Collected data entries
Start of Block
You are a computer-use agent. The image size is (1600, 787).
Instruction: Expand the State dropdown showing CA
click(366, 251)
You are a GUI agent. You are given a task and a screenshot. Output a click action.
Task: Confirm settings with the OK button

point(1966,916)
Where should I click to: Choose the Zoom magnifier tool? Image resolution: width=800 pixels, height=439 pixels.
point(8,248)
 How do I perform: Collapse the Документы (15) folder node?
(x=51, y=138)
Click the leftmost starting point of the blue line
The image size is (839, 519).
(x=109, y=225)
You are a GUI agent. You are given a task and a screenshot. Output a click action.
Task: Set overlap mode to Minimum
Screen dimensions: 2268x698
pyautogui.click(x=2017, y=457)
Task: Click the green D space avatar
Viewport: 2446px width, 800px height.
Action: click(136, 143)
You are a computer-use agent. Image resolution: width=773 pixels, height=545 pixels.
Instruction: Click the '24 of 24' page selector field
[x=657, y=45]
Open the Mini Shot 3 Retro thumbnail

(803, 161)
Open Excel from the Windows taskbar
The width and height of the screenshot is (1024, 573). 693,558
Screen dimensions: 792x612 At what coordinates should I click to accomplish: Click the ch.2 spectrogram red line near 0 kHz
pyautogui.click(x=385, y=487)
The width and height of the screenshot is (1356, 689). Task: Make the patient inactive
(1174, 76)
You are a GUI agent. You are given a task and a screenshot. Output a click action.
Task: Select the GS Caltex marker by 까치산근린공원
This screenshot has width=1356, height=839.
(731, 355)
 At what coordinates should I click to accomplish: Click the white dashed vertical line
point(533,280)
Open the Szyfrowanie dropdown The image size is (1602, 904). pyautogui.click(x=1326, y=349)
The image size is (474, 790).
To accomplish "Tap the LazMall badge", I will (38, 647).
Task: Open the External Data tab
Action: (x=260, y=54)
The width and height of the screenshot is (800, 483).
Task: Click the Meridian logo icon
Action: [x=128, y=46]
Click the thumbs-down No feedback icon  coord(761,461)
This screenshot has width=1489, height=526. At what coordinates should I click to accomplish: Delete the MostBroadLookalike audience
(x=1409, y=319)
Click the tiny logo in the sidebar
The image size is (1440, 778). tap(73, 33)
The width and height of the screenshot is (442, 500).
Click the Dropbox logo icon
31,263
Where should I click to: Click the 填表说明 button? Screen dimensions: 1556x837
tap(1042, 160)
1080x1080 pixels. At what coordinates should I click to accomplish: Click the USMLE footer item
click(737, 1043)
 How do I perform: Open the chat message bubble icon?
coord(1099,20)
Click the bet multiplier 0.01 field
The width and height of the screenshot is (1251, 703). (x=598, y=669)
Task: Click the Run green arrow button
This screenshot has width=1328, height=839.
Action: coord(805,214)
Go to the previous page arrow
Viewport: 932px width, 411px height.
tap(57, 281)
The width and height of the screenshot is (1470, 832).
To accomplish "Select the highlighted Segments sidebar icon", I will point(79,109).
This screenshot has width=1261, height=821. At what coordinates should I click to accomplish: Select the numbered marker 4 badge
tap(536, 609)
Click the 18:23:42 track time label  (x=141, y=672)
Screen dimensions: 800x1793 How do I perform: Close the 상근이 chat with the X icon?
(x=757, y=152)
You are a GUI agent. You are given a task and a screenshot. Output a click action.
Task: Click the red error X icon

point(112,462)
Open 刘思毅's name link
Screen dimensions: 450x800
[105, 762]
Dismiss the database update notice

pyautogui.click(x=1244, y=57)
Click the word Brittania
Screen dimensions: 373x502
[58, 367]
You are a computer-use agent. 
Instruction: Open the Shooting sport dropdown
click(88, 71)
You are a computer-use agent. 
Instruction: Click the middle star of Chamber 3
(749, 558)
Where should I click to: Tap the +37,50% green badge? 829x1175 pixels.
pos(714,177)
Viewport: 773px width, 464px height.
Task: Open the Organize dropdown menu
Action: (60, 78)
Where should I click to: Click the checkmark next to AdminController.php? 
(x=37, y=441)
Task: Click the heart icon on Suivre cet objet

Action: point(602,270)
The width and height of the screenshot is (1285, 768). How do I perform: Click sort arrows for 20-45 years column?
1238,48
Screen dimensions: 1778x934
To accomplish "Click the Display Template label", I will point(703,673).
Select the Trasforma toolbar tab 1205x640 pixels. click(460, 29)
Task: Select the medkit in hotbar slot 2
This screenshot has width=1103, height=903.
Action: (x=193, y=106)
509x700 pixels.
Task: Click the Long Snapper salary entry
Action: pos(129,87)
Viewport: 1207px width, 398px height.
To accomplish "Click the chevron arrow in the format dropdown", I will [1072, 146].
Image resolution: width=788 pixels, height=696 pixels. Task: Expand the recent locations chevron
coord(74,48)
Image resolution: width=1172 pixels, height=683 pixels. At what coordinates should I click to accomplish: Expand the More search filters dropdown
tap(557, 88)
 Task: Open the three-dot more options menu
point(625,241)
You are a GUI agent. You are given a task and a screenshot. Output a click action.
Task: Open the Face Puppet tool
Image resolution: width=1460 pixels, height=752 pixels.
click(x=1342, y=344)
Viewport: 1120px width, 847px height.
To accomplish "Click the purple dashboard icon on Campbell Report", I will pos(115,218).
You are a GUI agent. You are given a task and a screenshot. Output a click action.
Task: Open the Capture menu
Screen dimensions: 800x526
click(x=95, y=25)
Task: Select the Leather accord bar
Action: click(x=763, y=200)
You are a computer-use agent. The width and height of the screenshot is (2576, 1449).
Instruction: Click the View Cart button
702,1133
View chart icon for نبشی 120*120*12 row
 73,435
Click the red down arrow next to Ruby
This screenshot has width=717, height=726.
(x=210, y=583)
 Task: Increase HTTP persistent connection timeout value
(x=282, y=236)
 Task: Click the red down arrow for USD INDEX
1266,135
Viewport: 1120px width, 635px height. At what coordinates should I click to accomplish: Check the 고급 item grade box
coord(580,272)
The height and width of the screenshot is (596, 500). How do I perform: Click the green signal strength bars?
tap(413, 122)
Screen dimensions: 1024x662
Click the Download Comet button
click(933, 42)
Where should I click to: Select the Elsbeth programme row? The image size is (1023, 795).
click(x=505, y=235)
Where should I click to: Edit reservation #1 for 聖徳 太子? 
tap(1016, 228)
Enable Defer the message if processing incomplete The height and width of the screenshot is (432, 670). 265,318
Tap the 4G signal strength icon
End of Block
Word for word, restate the lines above from the line containing "How do I perform: Open" through the line containing "Viewport: 1207px width, 398px height.", with both included and nothing else.

 How do I perform: Open the chat message bubble icon?
coord(1099,20)
Click the bet multiplier 0.01 field
The width and height of the screenshot is (1251, 703). (x=598, y=669)
Task: Click the Run green arrow button
This screenshot has width=1328, height=839.
Action: coord(805,214)
Go to the previous page arrow
Viewport: 932px width, 411px height.
tap(57, 281)
The width and height of the screenshot is (1470, 832).
To accomplish "Select the highlighted Segments sidebar icon", I will point(79,109).
This screenshot has width=1261, height=821. At what coordinates should I click to accomplish: Select the numbered marker 4 badge
tap(536, 609)
Click the 18:23:42 track time label  (x=141, y=672)
Screen dimensions: 800x1793 How do I perform: Close the 상근이 chat with the X icon?
(x=757, y=152)
You are a GUI agent. You are given a task and a screenshot. Output a click action.
Task: Click the red error X icon

point(112,462)
Open 刘思毅's name link
Screen dimensions: 450x800
[105, 762]
Dismiss the database update notice

pyautogui.click(x=1244, y=57)
Click the word Brittania
Screen dimensions: 373x502
[58, 367]
You are a computer-use agent. 
Instruction: Open the Shooting sport dropdown
click(88, 71)
You are a computer-use agent. 
Instruction: Click the middle star of Chamber 3
(749, 558)
Where should I click to: Tap the +37,50% green badge? 829x1175 pixels.
pos(714,177)
Viewport: 773px width, 464px height.
Task: Open the Organize dropdown menu
Action: (60, 78)
Where should I click to: Click the checkmark next to AdminController.php? 
(x=37, y=441)
Task: Click the heart icon on Suivre cet objet

Action: point(602,270)
The width and height of the screenshot is (1285, 768). How do I perform: Click sort arrows for 20-45 years column?
1238,48
Screen dimensions: 1778x934
To accomplish "Click the Display Template label", I will point(703,673).
Select the Trasforma toolbar tab 1205x640 pixels. click(460, 29)
Task: Select the medkit in hotbar slot 2
This screenshot has width=1103, height=903.
Action: (x=193, y=106)
509x700 pixels.
Task: Click the Long Snapper salary entry
Action: pos(129,87)
Viewport: 1207px width, 398px height.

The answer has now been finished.